▸ Data for the task:
- - -

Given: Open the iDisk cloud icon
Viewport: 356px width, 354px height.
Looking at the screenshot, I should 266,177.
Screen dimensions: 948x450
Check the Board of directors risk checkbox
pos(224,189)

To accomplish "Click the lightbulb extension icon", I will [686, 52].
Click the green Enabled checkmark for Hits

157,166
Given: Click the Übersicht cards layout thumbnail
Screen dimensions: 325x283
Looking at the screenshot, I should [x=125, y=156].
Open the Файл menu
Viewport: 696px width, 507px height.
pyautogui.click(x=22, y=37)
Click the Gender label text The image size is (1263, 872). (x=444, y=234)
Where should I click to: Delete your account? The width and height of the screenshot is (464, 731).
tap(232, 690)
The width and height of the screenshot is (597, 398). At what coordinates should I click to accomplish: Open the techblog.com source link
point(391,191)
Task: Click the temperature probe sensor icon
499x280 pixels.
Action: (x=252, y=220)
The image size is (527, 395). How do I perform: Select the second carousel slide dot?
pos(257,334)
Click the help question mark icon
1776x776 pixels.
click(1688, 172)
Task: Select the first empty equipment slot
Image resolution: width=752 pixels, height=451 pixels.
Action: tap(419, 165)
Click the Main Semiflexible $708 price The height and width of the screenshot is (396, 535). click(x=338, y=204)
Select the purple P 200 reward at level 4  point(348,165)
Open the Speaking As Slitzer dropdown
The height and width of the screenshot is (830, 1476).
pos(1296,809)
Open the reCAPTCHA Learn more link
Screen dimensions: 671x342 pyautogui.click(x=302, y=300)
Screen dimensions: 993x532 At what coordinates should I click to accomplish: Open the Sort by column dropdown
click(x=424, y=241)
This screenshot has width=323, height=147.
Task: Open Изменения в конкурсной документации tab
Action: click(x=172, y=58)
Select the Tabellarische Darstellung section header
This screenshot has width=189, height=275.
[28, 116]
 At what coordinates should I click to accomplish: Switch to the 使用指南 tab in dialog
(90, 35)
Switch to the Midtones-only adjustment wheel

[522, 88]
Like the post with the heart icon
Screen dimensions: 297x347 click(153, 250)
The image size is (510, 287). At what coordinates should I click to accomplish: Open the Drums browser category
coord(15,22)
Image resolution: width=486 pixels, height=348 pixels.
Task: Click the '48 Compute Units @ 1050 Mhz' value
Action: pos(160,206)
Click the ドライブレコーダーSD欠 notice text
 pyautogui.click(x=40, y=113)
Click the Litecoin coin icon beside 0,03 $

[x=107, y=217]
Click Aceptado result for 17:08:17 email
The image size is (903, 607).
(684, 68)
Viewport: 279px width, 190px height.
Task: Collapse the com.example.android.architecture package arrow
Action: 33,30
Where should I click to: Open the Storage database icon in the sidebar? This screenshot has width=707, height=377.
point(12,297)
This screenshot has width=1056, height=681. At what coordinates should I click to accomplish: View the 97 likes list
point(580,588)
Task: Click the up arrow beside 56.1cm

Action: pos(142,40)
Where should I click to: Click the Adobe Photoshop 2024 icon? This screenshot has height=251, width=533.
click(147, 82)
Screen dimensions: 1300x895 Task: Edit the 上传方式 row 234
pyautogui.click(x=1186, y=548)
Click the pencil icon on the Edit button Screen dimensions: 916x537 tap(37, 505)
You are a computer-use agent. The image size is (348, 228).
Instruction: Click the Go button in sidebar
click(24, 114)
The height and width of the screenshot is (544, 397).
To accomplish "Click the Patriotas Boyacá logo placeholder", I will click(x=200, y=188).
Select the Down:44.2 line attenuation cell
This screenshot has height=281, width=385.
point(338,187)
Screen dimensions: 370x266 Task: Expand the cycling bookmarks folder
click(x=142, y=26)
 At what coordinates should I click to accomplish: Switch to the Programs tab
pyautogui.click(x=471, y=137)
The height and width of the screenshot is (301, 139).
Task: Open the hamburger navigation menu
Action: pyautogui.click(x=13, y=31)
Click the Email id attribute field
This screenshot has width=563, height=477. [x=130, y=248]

- - -

▸ Description of the task: Return a word-for-word copy of the lines above from the one holding "Where should I click to: Delete" through the one holding "Task: Click the temperature probe sensor icon", with both of them included and nothing besides.

▸ Result:
Where should I click to: Delete your account? The width and height of the screenshot is (464, 731).
tap(232, 690)
The width and height of the screenshot is (597, 398). At what coordinates should I click to accomplish: Open the techblog.com source link
point(391,191)
Task: Click the temperature probe sensor icon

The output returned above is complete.